Relatives doubt authorities’ real efforts to track down what happened to their beloved. 

“The police stopped searching a long time ago, three, four years ago,” Burma Ashimova, 60, who leads the association Mothers of Missing Children of the Osh Events. “They do not want to meet us, to be honest. Officers used to talk to us, all I can say is that now they have stopped working with us. We don’t know their regular staff and their chiefs anymore; neither the city nor regional police officers let us inside the stations. Even local authorities do not want to see us.” 

The body of Ashimova’s son was found in the Ak Bura river, but she continues to advocate for the families whose sons remain unaccounted for.

Law enforcement authorities claim that criminal cases are pending and searches continue.

“People should not think that we stopped looking for those missing, searches will not stop until criminal cases are closed,” Zamir Sydykov, press secretary of the Osh department of interior affairs, told IWPR.

Zhenish Ashirbaev, press secretary of the ministry’s regional department, echoed Sydykov’s words, adding that “special leads have been sent to neighbouring and other countries… there are suggestions that some of those who are considered missing today were involved in the 2010 disorders, and then left the country under someone else’s documents”. 

“Cases were initiated on murders, looting, and damage to property,” Ashirbaev continued. “Back then, there were no digital video recorders, no witnesses. [We consider] that people accessory to such crimes are on the run and hide in other countries.” 

Aibek Imenov, a resident of the Aravan district in the Osh region, looked for his friend Baktyyar Kochkonbaev for two years, together with the family. Kochkonbaev lived in Aravan district and got caught in riots that spread in the area. © Daiana Daniyar kyzy

HOPING AND WAITING

The violence had a precedent; in 1990 the two communities also saw bloody ethnic clashes. Yet successive governments have failed to address ethnic tensions in the country’s south, or even admit their existence. Justice processes have been marred by violations: Kyrgyz human right organisation, Bir Duino, stated that official data showed that over 70 per cent of the people criminally prosecuted in connection with the June 2010 violence were ethnic Uzbek. 

Twelve years on, families call for more action.

“How and where can ordinary citizens find the missing ones? It’s only police officers who can find such people as we don’t have necessary resources,” Zhanyzakova said. “Some were found two, three years later. Some families dug out the bodies of their folks and took them away, others said prayers there. What can we say about searches of the missing ones if they tell us, ‘Stop recalling the Osh events! They ended, don’t go over them again.” 

Relatives have taken to the streets, addressed the government, spoken in committee sessions and met with ex-presidents Roza Otunbaeva and Almazbek Atambaev, all to no avail.

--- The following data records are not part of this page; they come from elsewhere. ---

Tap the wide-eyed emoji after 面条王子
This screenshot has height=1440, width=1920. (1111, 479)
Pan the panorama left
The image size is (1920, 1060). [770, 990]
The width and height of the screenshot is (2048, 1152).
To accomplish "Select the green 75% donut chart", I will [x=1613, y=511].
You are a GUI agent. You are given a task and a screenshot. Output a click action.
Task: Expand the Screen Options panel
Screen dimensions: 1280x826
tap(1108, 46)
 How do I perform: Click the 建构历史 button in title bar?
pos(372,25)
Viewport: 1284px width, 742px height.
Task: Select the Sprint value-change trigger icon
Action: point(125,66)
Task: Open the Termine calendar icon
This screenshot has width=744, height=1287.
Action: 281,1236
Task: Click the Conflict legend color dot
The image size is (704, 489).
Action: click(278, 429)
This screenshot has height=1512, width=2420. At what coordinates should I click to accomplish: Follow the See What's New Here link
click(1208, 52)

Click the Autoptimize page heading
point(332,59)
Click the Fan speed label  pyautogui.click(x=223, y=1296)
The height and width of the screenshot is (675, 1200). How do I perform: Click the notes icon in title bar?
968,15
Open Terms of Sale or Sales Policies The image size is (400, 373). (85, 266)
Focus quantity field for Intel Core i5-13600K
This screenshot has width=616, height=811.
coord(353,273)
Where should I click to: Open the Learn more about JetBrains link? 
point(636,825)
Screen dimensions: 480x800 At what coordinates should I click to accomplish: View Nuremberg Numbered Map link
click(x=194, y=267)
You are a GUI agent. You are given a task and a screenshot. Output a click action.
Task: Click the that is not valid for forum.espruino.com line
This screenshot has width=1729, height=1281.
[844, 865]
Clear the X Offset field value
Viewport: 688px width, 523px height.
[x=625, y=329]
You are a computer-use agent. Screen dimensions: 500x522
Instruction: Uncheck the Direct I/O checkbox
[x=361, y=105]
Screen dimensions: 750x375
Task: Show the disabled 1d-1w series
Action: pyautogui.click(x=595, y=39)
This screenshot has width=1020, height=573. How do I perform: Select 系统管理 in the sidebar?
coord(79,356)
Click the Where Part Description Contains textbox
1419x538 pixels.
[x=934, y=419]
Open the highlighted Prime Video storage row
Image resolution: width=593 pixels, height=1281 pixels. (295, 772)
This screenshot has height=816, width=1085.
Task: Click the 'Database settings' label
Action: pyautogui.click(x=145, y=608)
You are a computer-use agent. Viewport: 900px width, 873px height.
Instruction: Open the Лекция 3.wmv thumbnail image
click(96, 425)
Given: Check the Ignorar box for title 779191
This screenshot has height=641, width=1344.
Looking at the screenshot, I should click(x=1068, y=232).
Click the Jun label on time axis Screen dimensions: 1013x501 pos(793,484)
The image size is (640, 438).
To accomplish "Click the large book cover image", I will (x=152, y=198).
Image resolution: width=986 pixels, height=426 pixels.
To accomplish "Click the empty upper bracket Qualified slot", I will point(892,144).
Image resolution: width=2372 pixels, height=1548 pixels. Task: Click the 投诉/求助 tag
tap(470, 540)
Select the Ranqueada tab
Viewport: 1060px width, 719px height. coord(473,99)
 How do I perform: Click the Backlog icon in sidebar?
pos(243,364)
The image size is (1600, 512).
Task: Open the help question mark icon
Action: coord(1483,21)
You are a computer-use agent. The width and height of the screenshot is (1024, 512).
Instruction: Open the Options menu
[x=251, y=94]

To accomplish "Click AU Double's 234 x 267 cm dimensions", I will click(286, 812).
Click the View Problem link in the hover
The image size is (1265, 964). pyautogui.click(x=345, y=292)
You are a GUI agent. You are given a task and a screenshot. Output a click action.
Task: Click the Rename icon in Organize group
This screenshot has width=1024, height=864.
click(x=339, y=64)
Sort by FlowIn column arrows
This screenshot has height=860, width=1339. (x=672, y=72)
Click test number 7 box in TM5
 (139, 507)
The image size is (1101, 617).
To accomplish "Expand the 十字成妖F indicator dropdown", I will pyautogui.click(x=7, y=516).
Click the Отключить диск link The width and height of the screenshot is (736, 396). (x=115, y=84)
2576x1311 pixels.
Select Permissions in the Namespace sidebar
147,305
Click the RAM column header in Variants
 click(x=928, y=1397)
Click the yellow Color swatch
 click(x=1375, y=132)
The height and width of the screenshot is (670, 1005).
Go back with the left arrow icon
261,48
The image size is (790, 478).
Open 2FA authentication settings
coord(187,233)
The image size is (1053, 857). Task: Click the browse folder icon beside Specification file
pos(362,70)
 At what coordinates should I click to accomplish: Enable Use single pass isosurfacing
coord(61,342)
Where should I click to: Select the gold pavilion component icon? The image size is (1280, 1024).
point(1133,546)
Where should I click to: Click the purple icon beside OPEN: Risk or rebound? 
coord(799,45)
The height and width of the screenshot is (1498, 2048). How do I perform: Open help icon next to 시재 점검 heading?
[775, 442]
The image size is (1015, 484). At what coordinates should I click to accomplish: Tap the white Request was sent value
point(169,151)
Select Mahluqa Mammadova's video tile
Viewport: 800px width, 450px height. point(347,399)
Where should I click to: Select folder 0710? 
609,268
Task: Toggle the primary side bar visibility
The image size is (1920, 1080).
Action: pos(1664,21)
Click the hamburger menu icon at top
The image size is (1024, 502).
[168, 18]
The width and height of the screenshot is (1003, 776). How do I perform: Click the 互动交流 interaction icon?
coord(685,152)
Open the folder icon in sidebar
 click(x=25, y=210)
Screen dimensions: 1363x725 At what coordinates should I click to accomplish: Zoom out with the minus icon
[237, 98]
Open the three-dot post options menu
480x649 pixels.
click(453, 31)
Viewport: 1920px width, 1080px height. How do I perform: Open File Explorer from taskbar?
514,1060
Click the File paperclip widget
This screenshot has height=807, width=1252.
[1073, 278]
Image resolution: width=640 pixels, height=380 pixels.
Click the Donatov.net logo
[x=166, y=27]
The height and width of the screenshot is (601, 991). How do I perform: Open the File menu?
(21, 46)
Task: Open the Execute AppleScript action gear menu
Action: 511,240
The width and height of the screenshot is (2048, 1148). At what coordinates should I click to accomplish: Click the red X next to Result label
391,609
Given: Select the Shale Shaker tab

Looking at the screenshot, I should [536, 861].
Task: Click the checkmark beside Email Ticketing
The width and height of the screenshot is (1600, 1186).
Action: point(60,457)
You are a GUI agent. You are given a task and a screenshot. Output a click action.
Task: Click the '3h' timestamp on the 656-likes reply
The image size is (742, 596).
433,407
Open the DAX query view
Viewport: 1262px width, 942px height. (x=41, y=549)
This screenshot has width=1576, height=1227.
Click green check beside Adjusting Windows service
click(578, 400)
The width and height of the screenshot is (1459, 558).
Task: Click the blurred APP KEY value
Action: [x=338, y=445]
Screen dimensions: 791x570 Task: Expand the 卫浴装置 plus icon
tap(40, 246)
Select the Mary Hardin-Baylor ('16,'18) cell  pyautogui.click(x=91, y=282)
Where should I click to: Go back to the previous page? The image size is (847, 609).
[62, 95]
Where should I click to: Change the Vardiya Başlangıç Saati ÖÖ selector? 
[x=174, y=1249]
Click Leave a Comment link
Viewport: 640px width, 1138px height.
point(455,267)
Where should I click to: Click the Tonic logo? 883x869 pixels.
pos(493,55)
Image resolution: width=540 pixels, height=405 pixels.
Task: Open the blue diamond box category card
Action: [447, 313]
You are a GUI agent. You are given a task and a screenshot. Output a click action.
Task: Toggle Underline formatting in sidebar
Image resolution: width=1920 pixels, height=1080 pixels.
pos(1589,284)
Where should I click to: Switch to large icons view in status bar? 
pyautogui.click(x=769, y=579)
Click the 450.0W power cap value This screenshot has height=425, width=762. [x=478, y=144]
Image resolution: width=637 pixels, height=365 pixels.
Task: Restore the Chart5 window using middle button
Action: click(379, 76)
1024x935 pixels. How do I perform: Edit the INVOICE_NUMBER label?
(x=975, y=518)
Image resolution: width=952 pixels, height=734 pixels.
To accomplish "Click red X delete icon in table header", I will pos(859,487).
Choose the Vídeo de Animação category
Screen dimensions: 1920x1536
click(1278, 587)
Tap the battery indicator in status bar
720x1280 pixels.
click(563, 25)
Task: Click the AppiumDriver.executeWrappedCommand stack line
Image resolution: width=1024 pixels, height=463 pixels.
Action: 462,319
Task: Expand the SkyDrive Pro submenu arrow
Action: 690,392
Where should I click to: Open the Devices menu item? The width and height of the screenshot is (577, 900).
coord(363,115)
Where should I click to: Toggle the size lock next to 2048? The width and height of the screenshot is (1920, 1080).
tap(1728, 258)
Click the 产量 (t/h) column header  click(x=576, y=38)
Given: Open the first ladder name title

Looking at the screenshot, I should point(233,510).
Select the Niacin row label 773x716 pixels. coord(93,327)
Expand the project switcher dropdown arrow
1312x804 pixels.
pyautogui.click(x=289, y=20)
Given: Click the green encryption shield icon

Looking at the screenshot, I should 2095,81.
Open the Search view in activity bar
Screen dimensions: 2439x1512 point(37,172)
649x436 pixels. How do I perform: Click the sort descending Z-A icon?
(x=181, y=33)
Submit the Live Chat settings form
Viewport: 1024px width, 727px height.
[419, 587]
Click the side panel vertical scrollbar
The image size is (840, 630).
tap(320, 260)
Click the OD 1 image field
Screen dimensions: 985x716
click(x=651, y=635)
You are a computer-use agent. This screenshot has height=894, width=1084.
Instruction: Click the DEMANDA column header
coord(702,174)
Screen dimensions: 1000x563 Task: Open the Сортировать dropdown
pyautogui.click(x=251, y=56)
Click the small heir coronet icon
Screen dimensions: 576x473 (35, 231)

Families of those who had died or were injured were granted some benefits for medical treatment and discounts for university tuition fees. The government cancelled the scheme in 2021, after Sadyr Japarov was elected president. 

“Every year, authorities allocated fewer resources to the day of remembrance of Osh events,” Zhanyzakova said. “Then they stopped. This year, we met the presidential envoy for Osh region, Zyiadin Dzhamaldinov, and asked for financial support to pay for the commemoration. He said there would be no support, and all orders of the interim government were cancelled.”